## Exercise
Could you rewrite everything from the line containing "Task: Click the [17] Оптовая цена list item" down to the end of the records, changing "Instruction" to "Command" and leaving all else as it is?

## Information shown
————

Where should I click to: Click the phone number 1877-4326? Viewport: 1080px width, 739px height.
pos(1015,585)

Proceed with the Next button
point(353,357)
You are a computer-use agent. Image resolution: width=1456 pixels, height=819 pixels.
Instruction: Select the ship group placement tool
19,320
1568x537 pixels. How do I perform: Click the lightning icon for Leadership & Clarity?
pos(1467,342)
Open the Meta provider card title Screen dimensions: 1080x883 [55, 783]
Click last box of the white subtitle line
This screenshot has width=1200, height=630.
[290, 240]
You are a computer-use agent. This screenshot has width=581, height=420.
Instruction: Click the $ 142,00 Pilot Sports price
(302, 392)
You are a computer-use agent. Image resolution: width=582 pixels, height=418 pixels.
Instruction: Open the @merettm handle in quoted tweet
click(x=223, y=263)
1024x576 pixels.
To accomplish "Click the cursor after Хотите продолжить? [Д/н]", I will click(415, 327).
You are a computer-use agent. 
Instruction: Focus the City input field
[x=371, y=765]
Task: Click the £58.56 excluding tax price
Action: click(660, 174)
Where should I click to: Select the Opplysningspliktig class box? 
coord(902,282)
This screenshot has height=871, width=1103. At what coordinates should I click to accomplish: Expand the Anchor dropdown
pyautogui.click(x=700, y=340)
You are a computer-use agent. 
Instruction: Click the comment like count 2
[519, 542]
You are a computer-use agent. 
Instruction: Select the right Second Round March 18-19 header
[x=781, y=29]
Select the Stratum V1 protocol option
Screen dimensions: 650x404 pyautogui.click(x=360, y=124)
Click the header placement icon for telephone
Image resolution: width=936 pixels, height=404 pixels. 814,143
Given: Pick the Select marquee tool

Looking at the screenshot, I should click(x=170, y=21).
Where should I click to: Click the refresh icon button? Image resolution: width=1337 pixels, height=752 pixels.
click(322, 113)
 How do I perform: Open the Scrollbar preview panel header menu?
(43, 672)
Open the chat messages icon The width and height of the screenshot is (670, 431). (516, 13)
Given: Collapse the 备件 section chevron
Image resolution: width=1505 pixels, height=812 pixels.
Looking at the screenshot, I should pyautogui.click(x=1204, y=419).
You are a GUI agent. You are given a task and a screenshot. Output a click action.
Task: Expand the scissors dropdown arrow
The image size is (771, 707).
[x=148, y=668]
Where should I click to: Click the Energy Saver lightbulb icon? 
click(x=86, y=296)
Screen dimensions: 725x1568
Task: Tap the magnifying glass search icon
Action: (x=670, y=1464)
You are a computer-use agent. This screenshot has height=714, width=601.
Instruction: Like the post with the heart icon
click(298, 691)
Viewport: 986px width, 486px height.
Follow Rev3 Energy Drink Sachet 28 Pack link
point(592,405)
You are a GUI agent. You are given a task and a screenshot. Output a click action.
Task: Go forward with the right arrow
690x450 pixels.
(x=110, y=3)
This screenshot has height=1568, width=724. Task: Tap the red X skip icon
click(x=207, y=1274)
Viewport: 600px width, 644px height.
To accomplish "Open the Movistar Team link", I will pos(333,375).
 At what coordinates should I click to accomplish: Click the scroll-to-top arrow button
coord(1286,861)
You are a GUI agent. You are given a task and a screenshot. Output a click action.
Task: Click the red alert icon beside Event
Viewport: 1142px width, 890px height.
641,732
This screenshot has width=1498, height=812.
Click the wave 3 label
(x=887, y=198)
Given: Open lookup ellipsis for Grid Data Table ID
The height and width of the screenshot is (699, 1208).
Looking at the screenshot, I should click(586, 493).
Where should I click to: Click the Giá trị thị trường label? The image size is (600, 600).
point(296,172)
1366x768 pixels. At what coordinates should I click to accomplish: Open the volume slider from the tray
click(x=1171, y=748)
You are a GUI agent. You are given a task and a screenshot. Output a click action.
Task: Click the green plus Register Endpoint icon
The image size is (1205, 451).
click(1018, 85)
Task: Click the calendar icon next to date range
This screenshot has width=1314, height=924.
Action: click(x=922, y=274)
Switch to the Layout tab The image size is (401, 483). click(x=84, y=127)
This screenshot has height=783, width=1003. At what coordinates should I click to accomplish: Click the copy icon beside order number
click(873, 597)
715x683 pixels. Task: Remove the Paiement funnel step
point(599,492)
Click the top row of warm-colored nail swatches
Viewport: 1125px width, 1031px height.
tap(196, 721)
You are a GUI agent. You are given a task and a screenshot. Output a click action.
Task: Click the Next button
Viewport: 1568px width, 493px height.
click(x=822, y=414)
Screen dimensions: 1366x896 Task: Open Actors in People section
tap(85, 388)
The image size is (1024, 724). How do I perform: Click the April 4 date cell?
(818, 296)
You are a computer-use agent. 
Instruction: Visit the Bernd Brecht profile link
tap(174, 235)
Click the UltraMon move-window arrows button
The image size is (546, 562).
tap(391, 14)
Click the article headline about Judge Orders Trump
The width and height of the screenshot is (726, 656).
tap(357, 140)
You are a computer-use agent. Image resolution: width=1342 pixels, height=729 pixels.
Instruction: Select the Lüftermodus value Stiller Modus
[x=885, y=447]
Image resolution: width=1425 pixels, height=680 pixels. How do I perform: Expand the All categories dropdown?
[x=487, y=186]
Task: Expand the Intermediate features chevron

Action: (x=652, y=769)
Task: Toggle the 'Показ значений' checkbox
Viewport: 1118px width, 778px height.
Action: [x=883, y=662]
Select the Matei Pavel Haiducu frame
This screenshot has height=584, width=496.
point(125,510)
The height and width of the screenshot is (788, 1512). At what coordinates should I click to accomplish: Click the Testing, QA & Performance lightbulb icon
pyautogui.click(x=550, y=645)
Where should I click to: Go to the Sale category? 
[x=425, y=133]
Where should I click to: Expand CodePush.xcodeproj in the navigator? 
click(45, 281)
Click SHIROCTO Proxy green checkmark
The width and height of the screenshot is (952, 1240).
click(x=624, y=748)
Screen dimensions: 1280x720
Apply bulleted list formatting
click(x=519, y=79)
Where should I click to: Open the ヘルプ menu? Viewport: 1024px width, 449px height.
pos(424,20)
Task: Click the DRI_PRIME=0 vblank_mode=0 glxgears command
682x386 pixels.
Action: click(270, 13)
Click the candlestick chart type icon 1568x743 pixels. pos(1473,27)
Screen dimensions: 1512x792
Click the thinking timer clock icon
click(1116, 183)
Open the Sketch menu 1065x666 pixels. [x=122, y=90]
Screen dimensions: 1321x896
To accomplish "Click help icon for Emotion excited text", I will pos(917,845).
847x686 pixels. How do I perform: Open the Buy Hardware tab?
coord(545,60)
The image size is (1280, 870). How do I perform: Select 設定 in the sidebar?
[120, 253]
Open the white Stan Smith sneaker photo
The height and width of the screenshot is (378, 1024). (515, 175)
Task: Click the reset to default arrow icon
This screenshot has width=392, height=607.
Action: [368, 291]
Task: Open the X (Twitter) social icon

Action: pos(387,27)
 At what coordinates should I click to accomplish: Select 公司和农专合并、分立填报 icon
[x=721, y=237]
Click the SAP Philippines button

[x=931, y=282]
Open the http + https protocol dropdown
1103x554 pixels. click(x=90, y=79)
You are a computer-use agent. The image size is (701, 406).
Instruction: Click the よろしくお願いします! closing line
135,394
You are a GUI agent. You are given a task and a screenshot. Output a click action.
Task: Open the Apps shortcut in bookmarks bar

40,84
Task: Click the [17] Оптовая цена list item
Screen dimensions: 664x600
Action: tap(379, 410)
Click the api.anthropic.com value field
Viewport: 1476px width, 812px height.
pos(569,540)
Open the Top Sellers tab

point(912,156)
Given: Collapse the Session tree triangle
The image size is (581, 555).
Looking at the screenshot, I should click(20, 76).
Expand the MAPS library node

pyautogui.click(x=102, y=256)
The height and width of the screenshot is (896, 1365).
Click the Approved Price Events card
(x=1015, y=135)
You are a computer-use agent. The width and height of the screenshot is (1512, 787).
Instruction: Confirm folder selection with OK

————

## Task answer
Task: Click the [17] Оптовая цена list item
Screen dimensions: 664x600
Action: tap(379, 410)
Click the api.anthropic.com value field
Viewport: 1476px width, 812px height.
pos(569,540)
Open the Top Sellers tab

point(912,156)
Given: Collapse the Session tree triangle
The image size is (581, 555).
Looking at the screenshot, I should click(20, 76).
Expand the MAPS library node

pyautogui.click(x=102, y=256)
The height and width of the screenshot is (896, 1365).
Click the Approved Price Events card
(x=1015, y=135)
You are a computer-use agent. The width and height of the screenshot is (1512, 787).
Command: Confirm folder selection with OK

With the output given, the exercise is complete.